Open
Description
Despite the GPU of the openmp-offload-cuda-project and openmp-offload-cuda-runtime buildbots having 4 GiB of memory, the default device heap size as returned by cuCtxGetLimit(CU_LIMIT_MALLOC_HEAP_SIZE, ...)
is 8388608 (8 MiB), while offloading/malloc.c requires ~55MB and offloading/malloc_parallel.c even more.
I don't know how CUDA determines the default heap size limit, but I assume it is constant and inherited from the earliest days of CUDA.
To fix this, we either
- limit the amount of heap allocated by any test to 8 MiB (e.g. reducing the number of teams in parallel.c to 48), or
- set
LIBOMPTARGET_HEAP_SIZE
to the maximum heap size allocated by any test.

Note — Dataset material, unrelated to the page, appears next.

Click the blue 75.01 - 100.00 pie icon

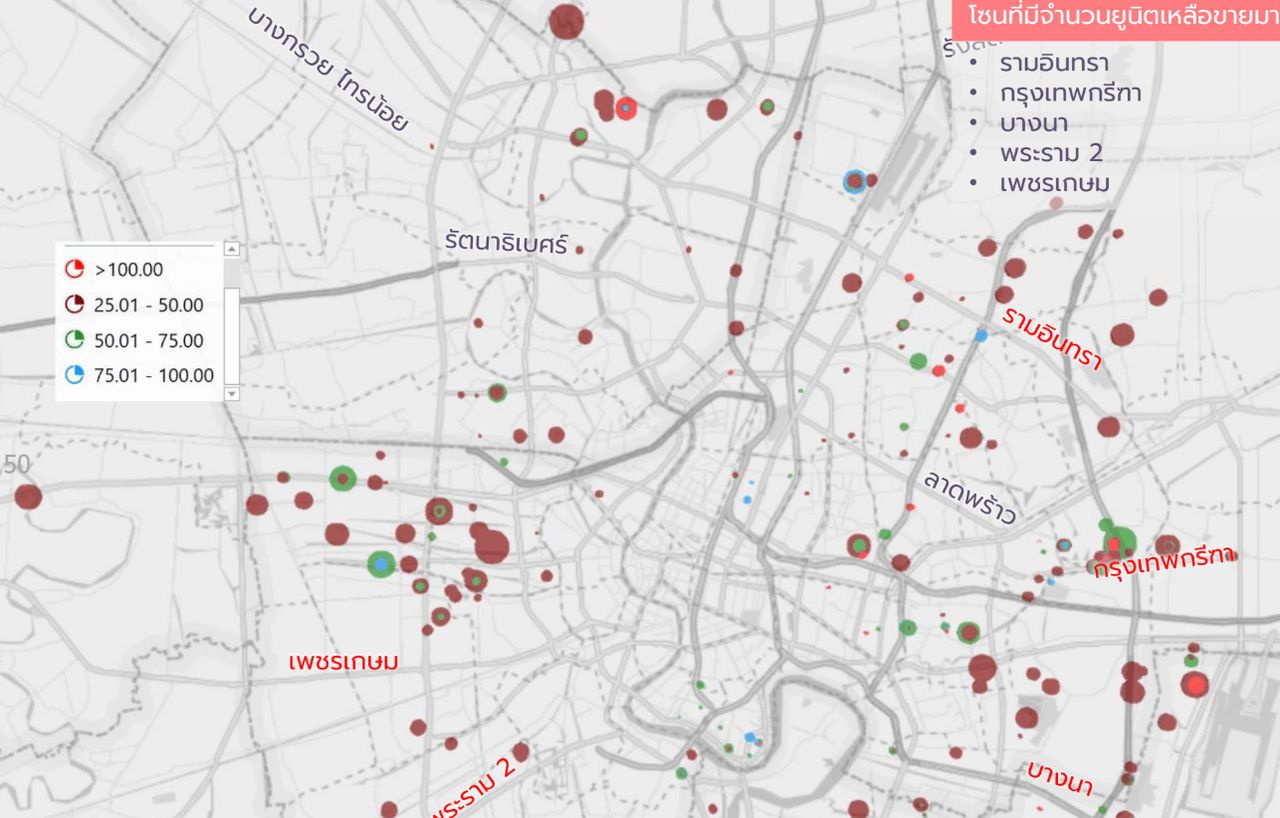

This patch fixes the two malloc tests, reducing the number of failed tests to 30:
diff --git a/openmp/libomptarget/test/lit.cfg b/openmp/libomptarget/test/lit.cfg
index 6dab31bd35a9..e288827c50f6 100644
--- a/openmp/libomptarget/test/lit.cfg
+++ b/openmp/libomptarget/test/lit.cfg
@@ -31,6 +31,8 @@ if 'LIBOMPTARGET_LOCK_MAPPED_HOST_BUFFERS' in os.environ:
if 'OMP_TARGET_OFFLOAD' in os.environ:
config.environment['OMP_TARGET_OFFLOAD'] = os.environ['OMP_TARGET_OFFLOAD']
+config.environment['LIBOMPTARGET_HEAP_SIZE'] = '134217728' # 128 MiB
+
# set default environment variables for test
if 'CHECK_OPENMP_ENV' in os.environ:
test_env = os.environ['CHECK_OPENMP_ENV'].split()
A 64 MiB heap is sufficient for the malloc.c test, but not for malloc_parallel.c.